Abstract

In cell and animal models, telomere erosion promotes chromosomal instability via breakage-fusion-bridge cycles, contributing to the early stages of tumorigenesis. However, evidence involving short telomeres in cancer development in humans is scarce, epidemiological and indirect. Here we directly implicate telomere shortening as a critical molecular event for malignant evolution in aplastic anemia (AA). Patients' telomere lengths at diagnosis of AA, while comparable to age-matched controls, inversely correlated with the probability of developing a cytogenetically abnormal clone. A significantly increased number of telomere signal-free chromosomal ends and chromosomal numerical and structural abnormalities were observed in bone marrow cells of patients with shorter telomeres in comparison with patients with longer telomeres and healthy subjects.
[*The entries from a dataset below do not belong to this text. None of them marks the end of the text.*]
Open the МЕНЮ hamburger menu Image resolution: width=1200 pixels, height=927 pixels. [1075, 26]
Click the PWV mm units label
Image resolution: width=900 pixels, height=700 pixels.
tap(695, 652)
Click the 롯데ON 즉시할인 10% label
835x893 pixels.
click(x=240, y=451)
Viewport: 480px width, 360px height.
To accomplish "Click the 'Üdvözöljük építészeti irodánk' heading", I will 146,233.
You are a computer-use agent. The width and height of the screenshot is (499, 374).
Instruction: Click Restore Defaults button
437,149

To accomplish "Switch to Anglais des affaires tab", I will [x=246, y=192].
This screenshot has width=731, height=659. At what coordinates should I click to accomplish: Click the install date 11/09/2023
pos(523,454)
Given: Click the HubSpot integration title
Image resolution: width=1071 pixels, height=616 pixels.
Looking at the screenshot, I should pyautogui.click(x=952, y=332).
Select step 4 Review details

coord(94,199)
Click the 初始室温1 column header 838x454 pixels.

The proportion of monosomy-7 cells in the bone marrow at diagnosis of AA inversely correlated with telomere length, years before the emergence of an autonomous and clinically detectable abnormal clone. Marrow cells of clinically healthy individuals carrying loss-of-function telomerase mutations and with extremely short telomeres also showed chromosomal instability in vitro. These results provide the first clinical direct evidence in humans that short telomeres in hematopoietic cells are dysfunctional, mediate chromosomal instability and predispose to malignant transformation in a human disease.